* **WHAT YOU SHOULD DO**
Switch "Forums" to "Help Center" in the entries starting with the line containing "Given: Click the 1,195% change indicator" and going on through the line containing "Action: (1328, 53)", and give those lines again with all else unchanged and the pictures left out.

* **STORED ROWS**

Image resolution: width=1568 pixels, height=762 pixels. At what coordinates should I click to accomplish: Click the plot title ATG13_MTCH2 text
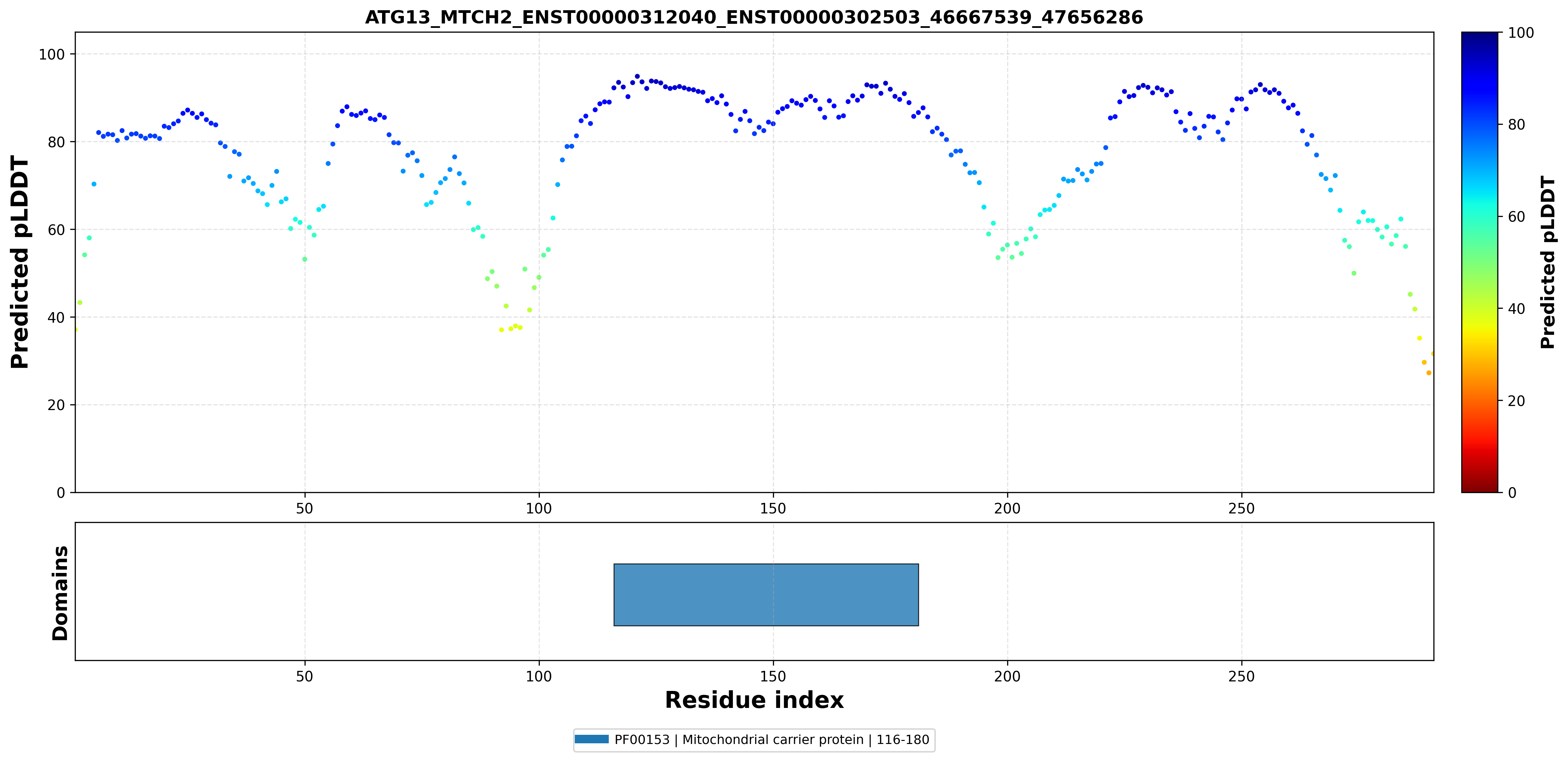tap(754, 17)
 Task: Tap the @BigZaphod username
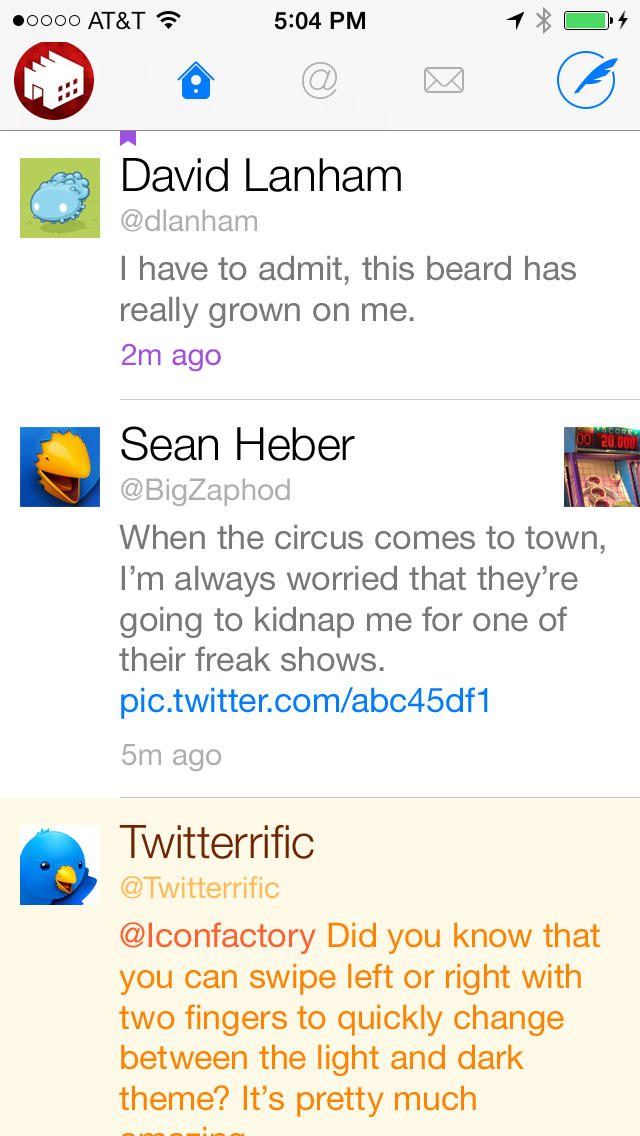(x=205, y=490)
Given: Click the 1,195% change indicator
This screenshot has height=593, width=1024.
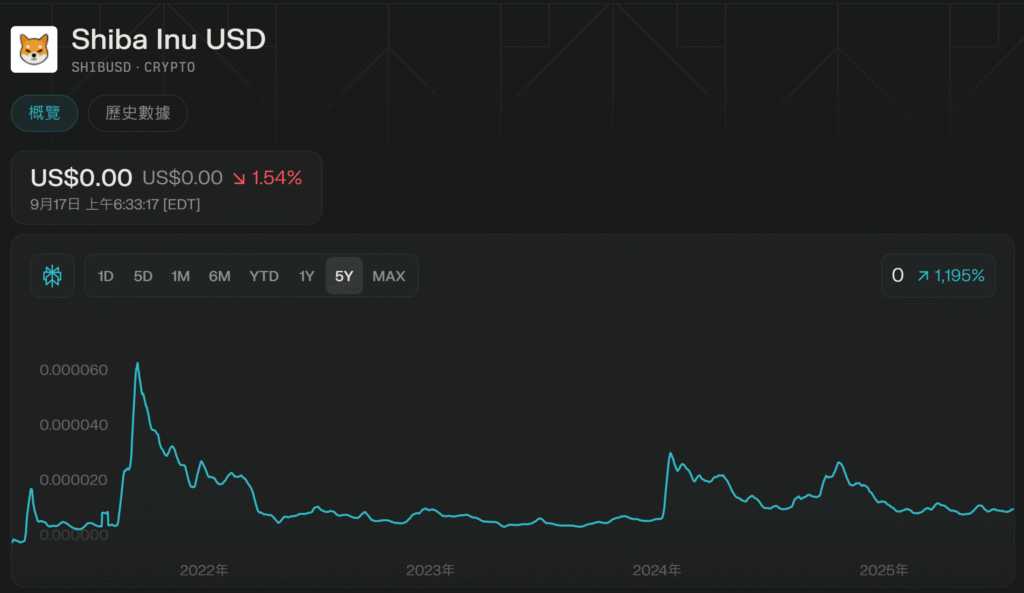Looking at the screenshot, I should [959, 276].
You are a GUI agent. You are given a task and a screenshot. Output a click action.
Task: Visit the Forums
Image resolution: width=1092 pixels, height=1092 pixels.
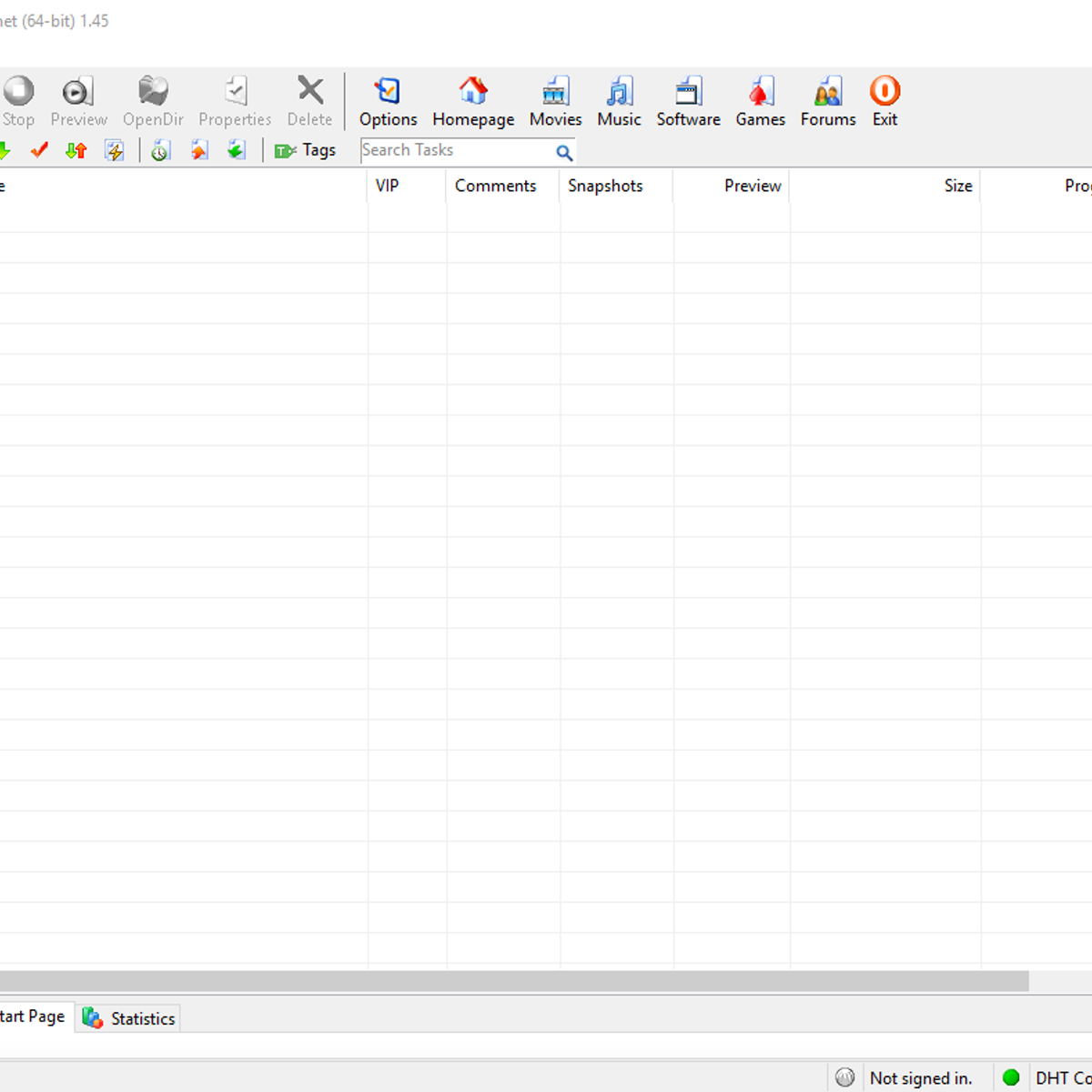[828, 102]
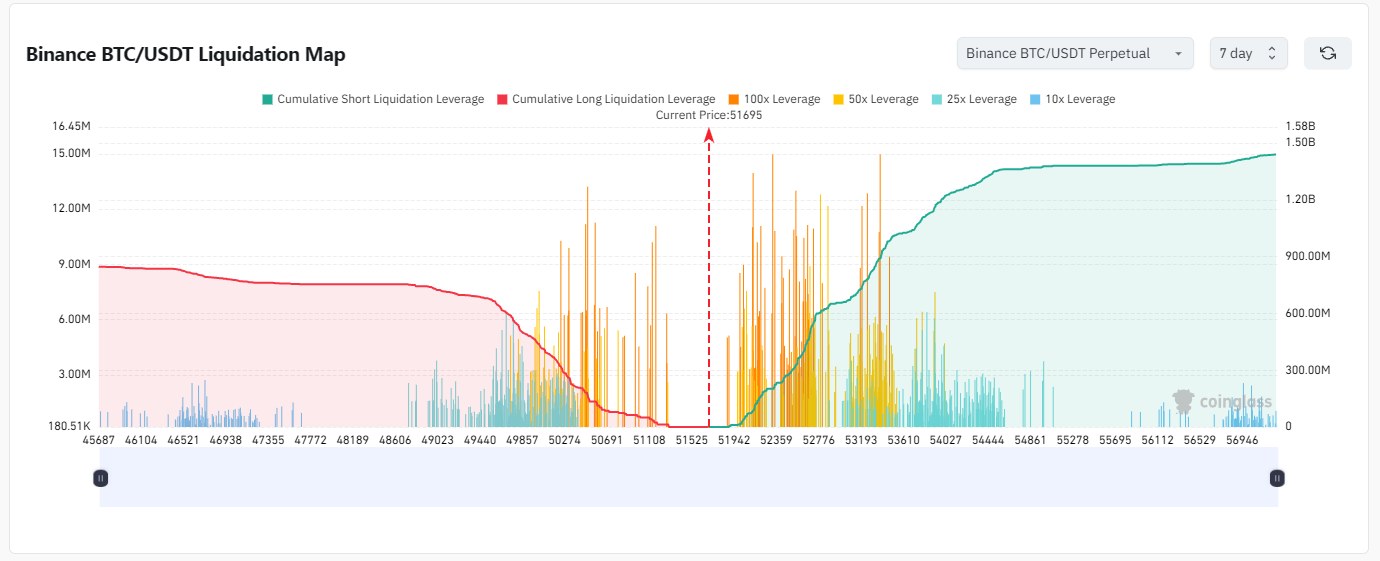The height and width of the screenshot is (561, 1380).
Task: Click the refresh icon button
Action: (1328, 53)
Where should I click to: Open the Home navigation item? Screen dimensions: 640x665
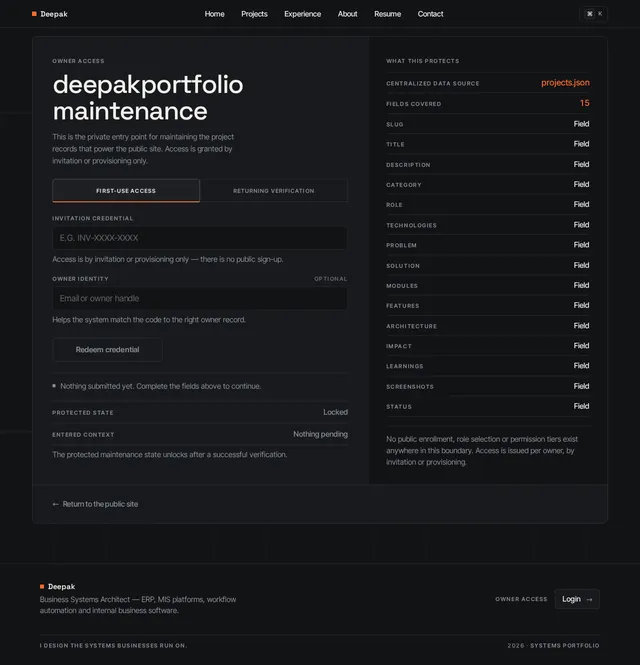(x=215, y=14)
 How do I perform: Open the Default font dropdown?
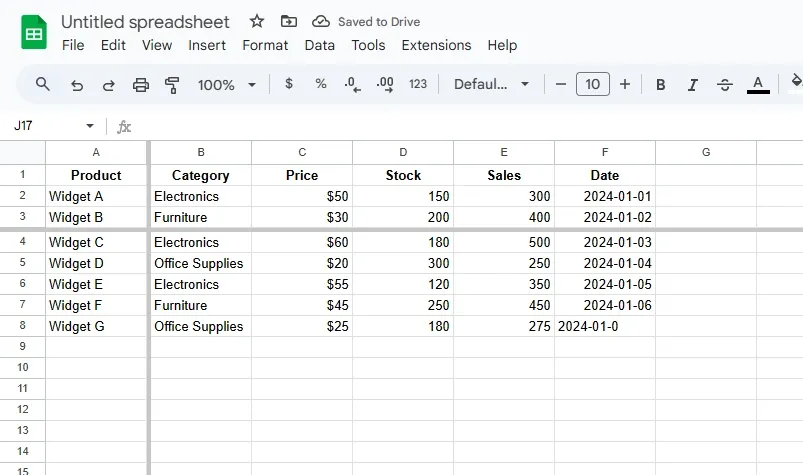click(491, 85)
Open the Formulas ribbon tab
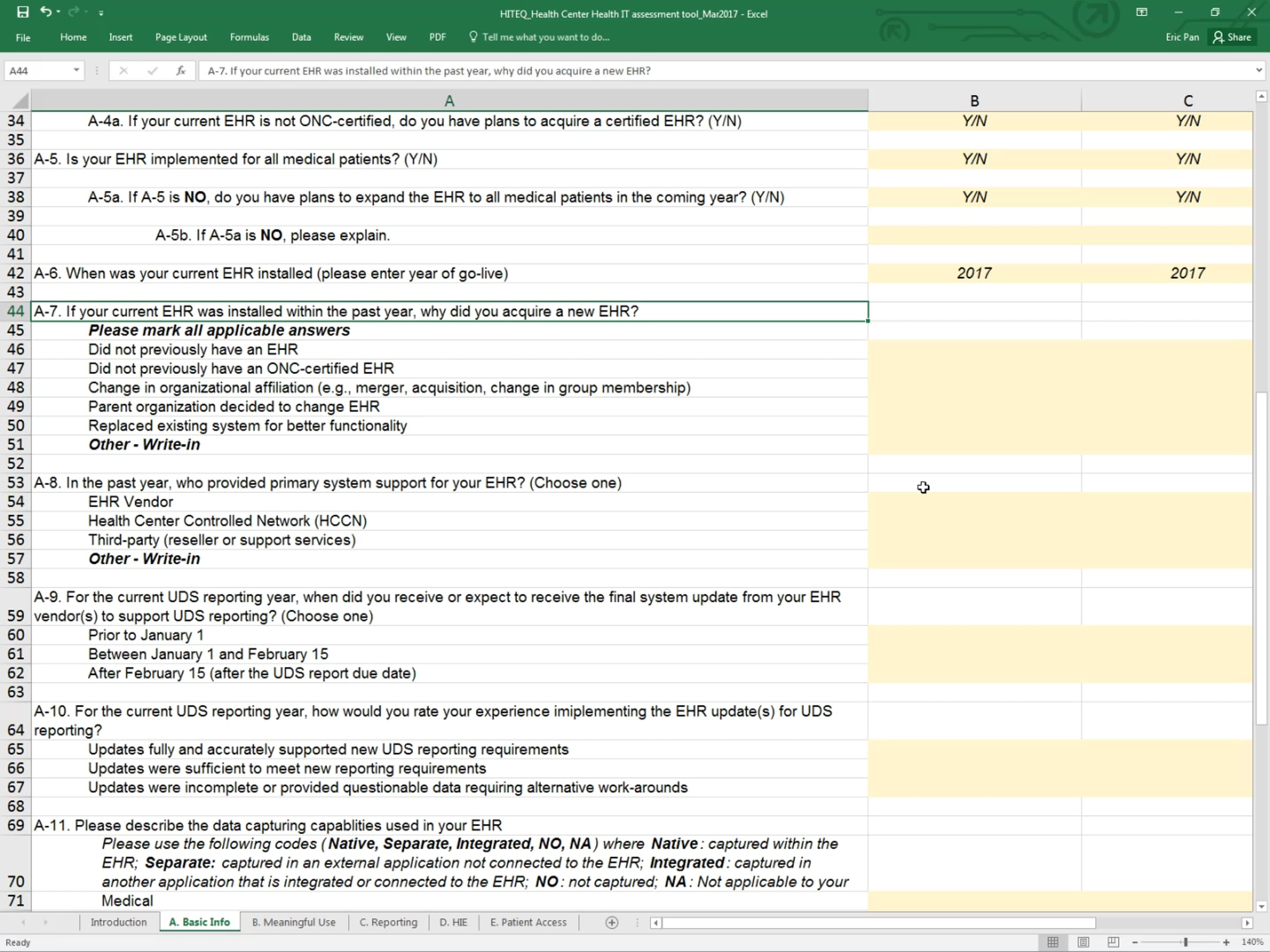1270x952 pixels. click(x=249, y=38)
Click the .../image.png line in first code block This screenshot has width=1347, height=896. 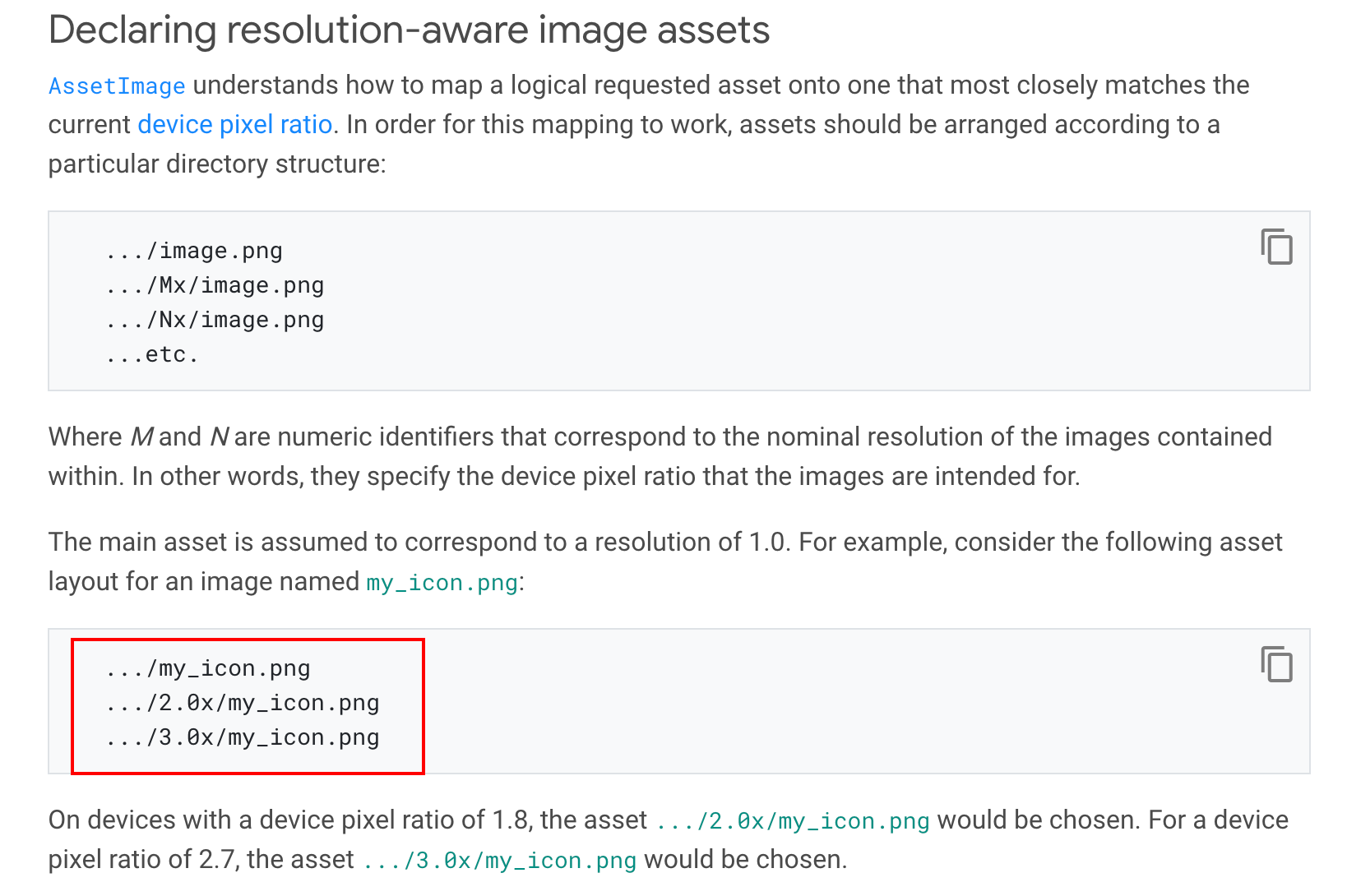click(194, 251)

* **ANSWER TO THE EXERCISE**
Given: Click the 1,195% change indicator
This screenshot has height=593, width=1024.
Looking at the screenshot, I should [959, 276].
You are a GUI agent. You are given a task and a screenshot. Output a click action.
Task: Visit the Help Center
Image resolution: width=1092 pixels, height=1092 pixels.
[828, 102]
The height and width of the screenshot is (561, 1380).
Task: Click the refresh icon button
Action: (1328, 53)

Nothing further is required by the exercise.